Alors que les deux camps se livrent aussi à une bataille de communication, il est impossible de savoir qui contrôle les aéroports du pays et dans quel état ils se trouvent après avoir été le théâtre de violents combats depuis le premier jour du conflit.
Les deux généraux qui avaient pris le pouvoir lors du coup d'Etat de 2021 sont désormais engagés dans une lutte sans merci.Ils ont été incapables de s'accorder sur l'intégration des paramilitaires du général Daglo aux troupes régulières du général Burhane, après des semaines de négociations politiques sous égide internationale.
- "Situation catastrophique" -
A Khartoum, ville de cinq millions d'habitants, de nombreux civils se sont aventurés à l'extérieur uniquement pour obtenir des denrées alimentaires d'urgence ou pour fuir la ville.
La fin du mois de jeûne du ramadan se fête habituellement "avec des pâtisseries et des cadeaux pour les enfants", mais cette année, ce sont "des coups de feu et l'odeur de la mort", se lamente auprès de l'AFP Sami al-Nour, un habitant de Khartoum.
Les conditions de vie sont probablement pires au Darfour, où personne ne peut se rendre dans l'immédiat.Sur place, un docteur de Médecins sans frontières (MSF) évoque une "situation catastrophique".
Au Soudan, troisième producteur d'or d'Afrique et pourtant l'un des pays les plus pauvres au monde, les services de santé sont à genoux depuis des décennies et un tiers des 45 millions d'habitants souffre de la faim.

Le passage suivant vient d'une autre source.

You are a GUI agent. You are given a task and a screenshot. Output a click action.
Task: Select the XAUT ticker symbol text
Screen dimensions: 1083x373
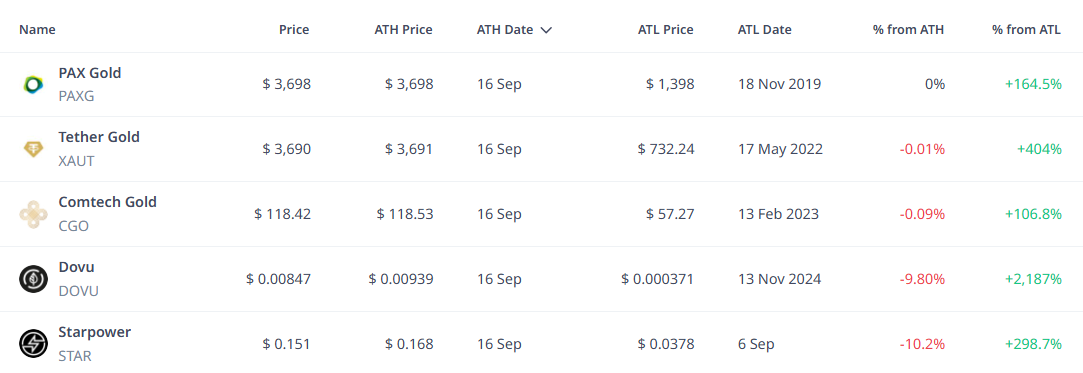click(77, 161)
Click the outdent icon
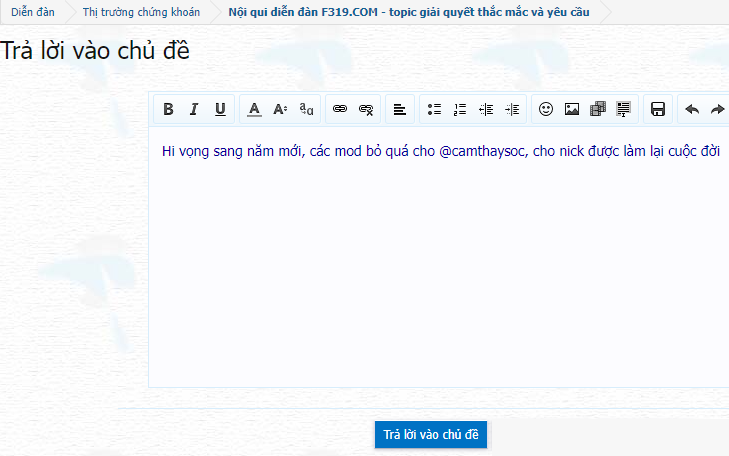Screen dimensions: 729x456 click(486, 109)
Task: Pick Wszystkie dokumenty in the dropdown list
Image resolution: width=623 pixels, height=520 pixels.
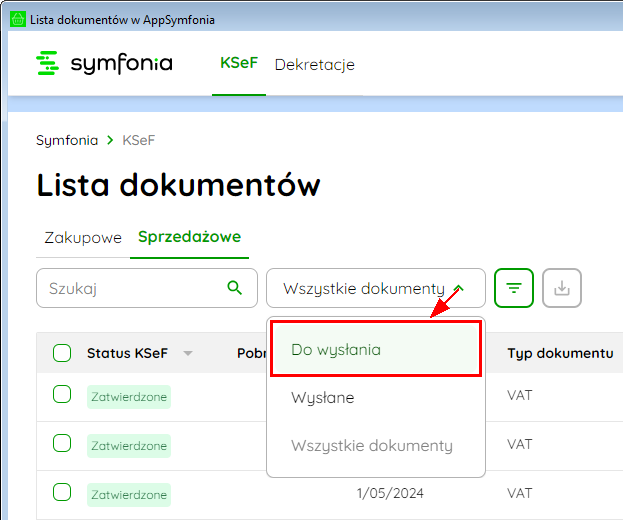Action: coord(371,446)
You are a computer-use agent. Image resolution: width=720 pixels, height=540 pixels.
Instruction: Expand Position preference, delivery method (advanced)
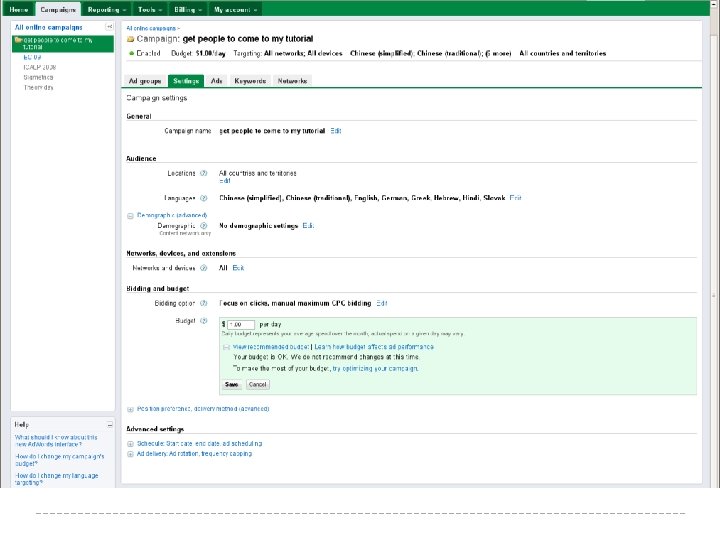point(129,409)
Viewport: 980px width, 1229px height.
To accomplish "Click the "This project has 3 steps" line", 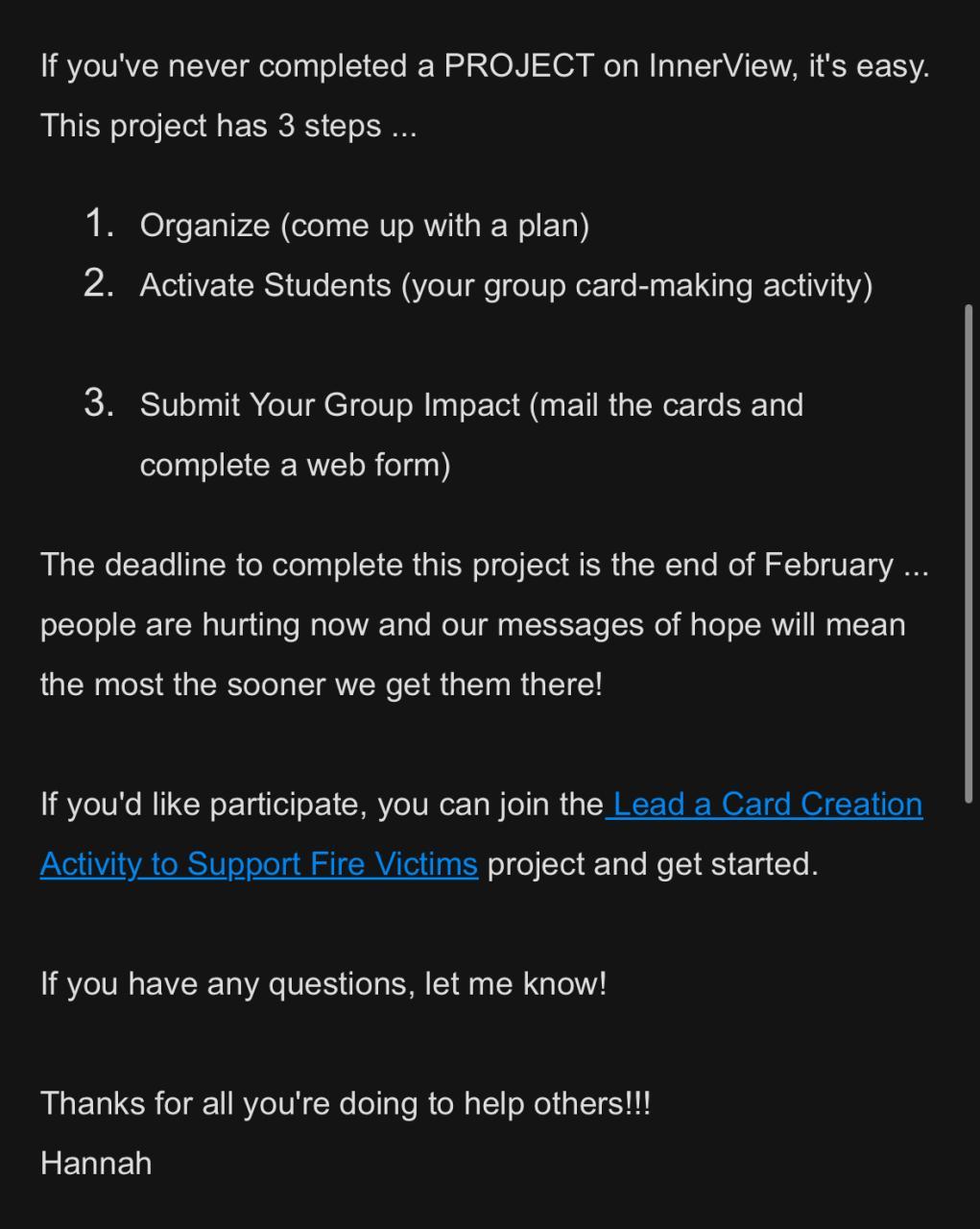I will [228, 126].
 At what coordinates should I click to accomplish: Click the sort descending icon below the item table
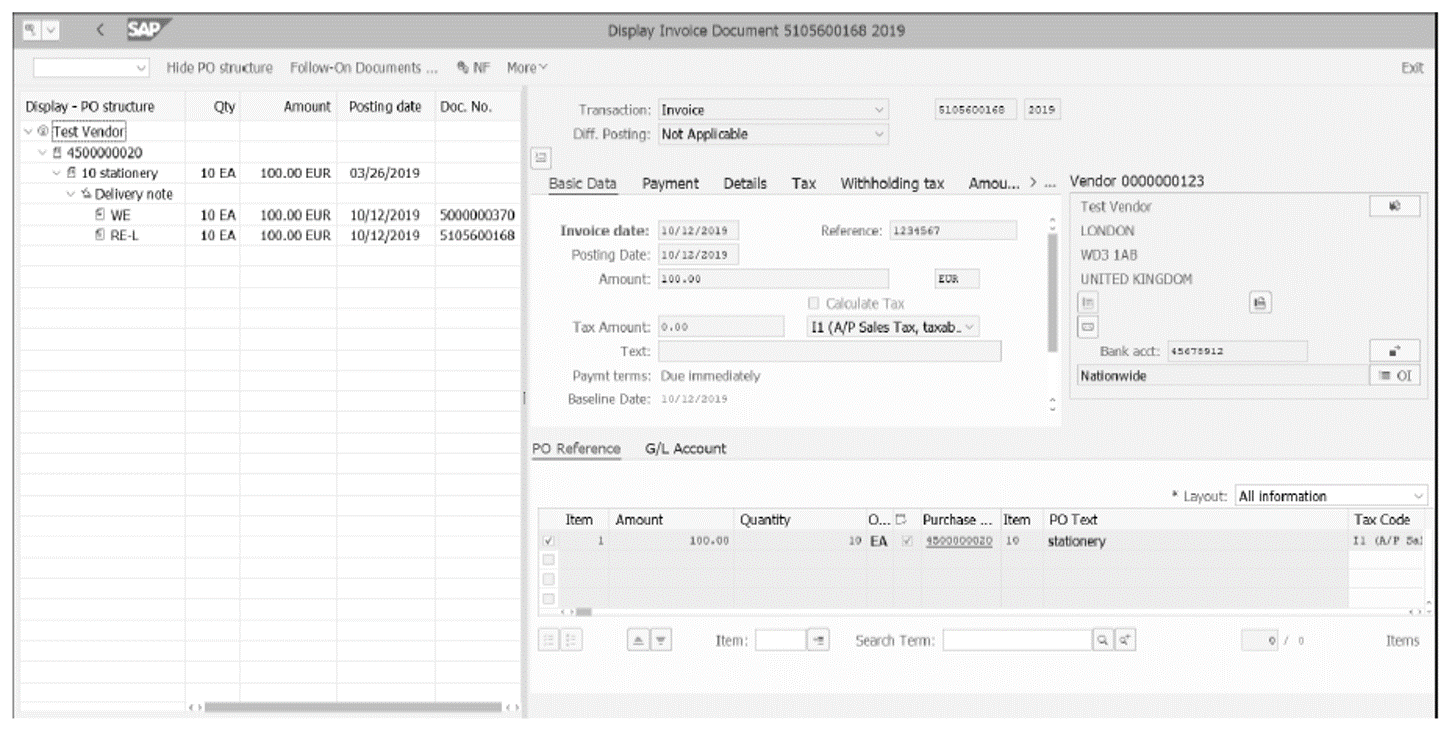660,639
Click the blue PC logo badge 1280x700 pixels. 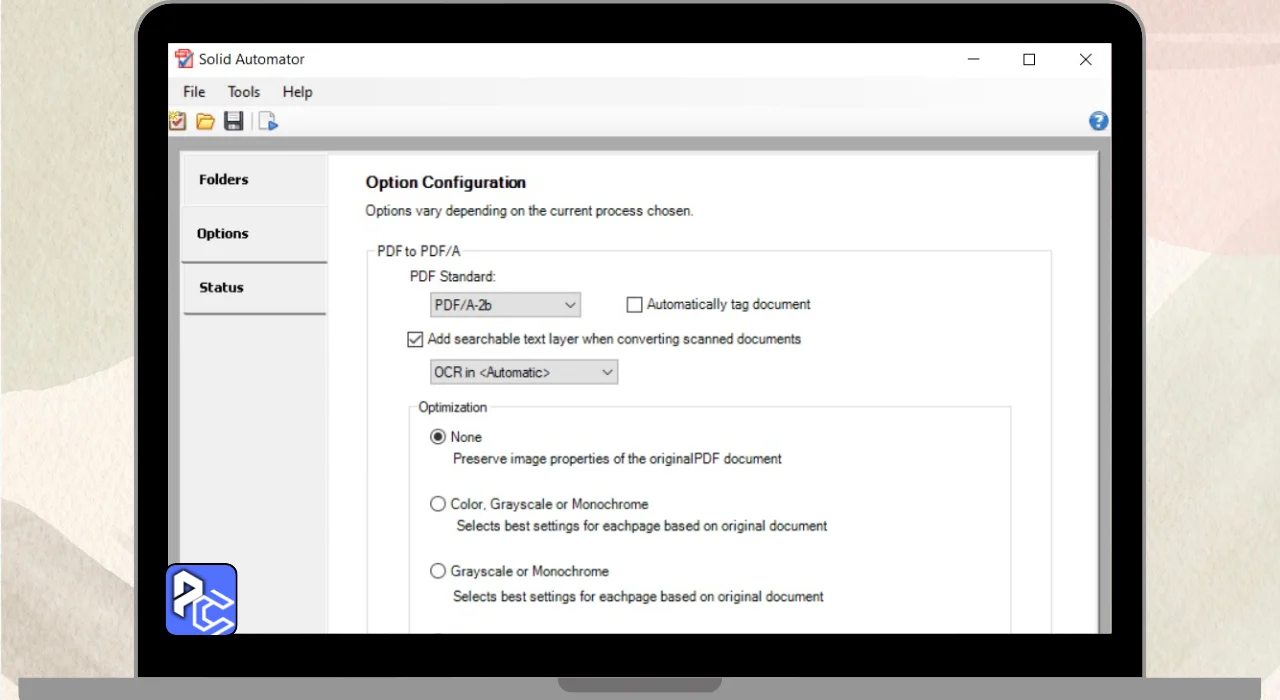tap(201, 599)
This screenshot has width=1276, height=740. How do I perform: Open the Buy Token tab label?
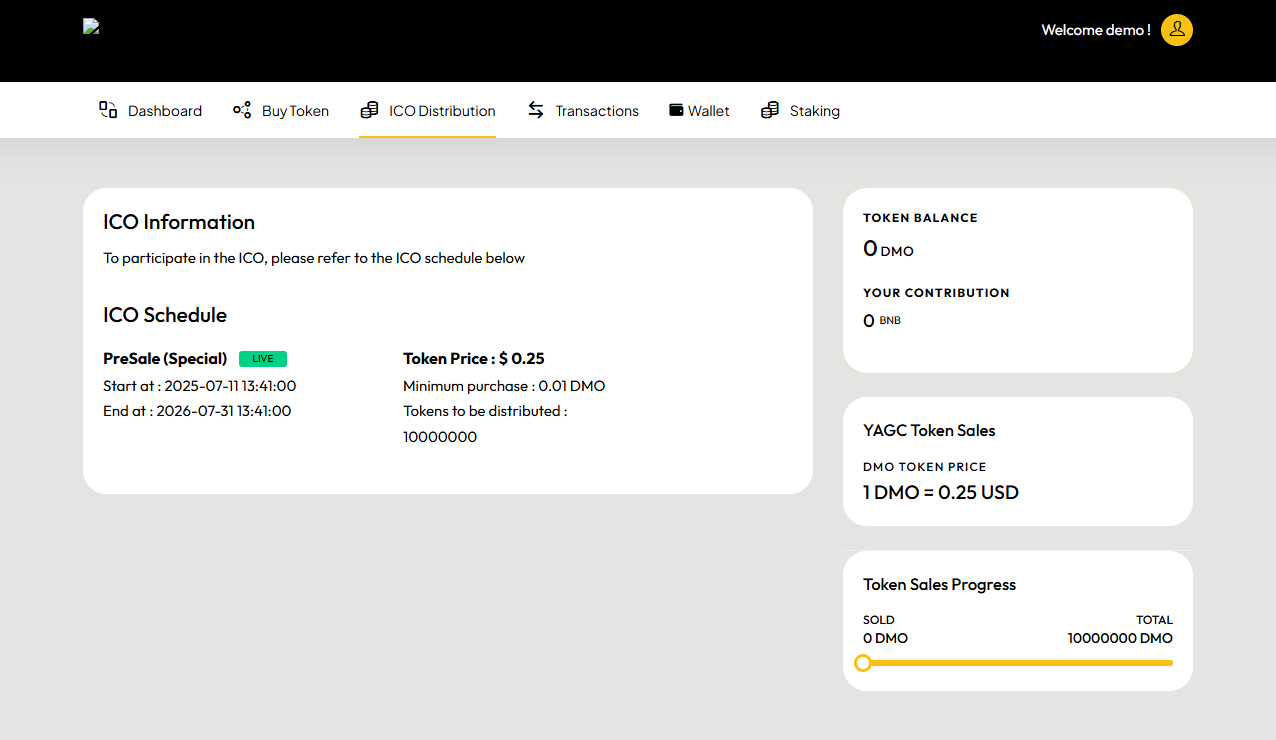point(295,111)
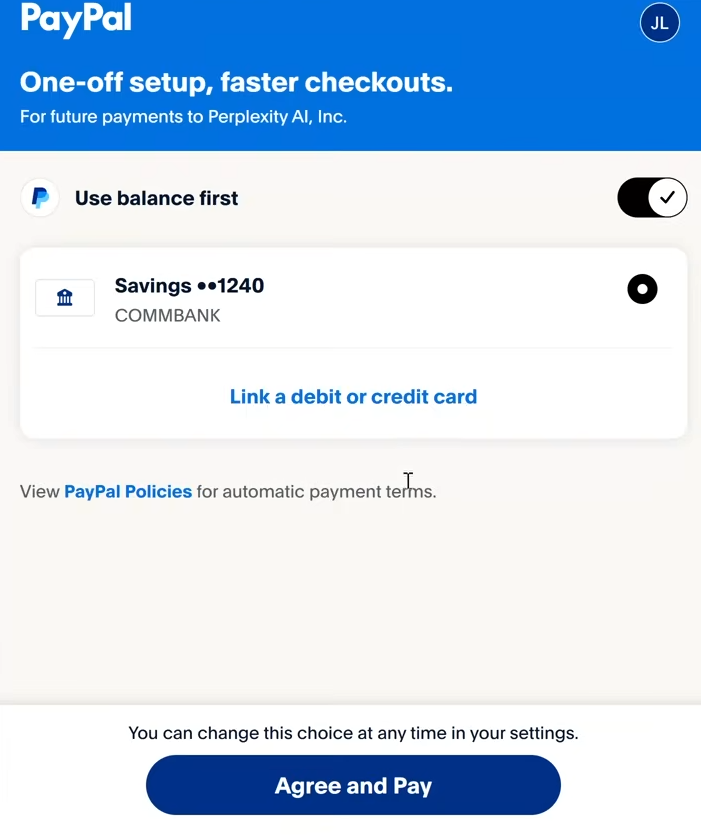
Task: Click the blank area below the policies line
Action: pos(350,600)
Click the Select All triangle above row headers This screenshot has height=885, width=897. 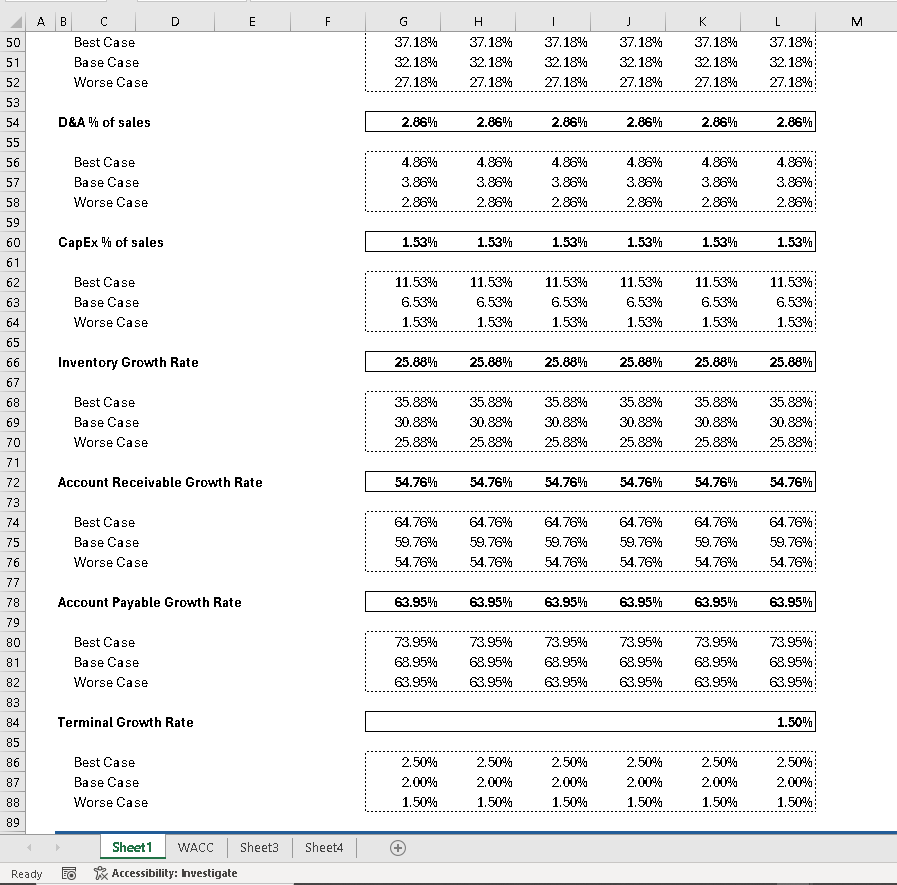click(x=13, y=20)
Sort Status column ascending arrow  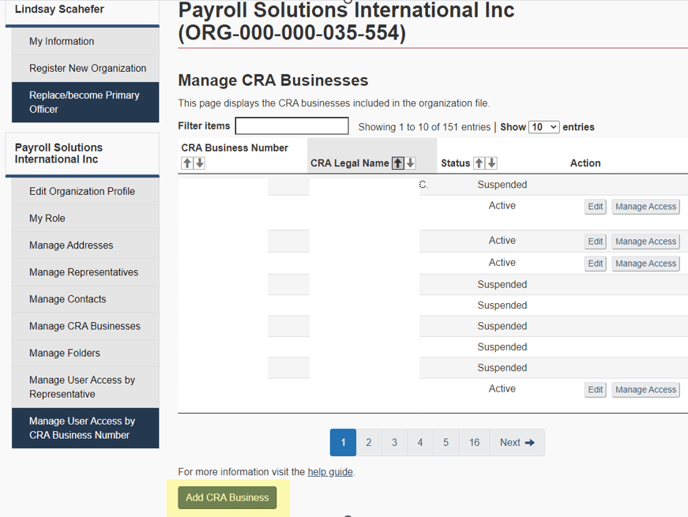pos(479,163)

L'arrêt des opérations de la plupart des humanitaires, après la mort d'au moins quatre d'entre eux depuis une semaine, va aggraver la situation.Et le conflit menace désormais de gagner du terrain au-delà des frontières du Soudan, selon des experts.
Maintenant que les armes ont parlé, il faut agir rapidement pour éviter une "guerre civile à part entière", prévient l'International Crisis Group (IGC).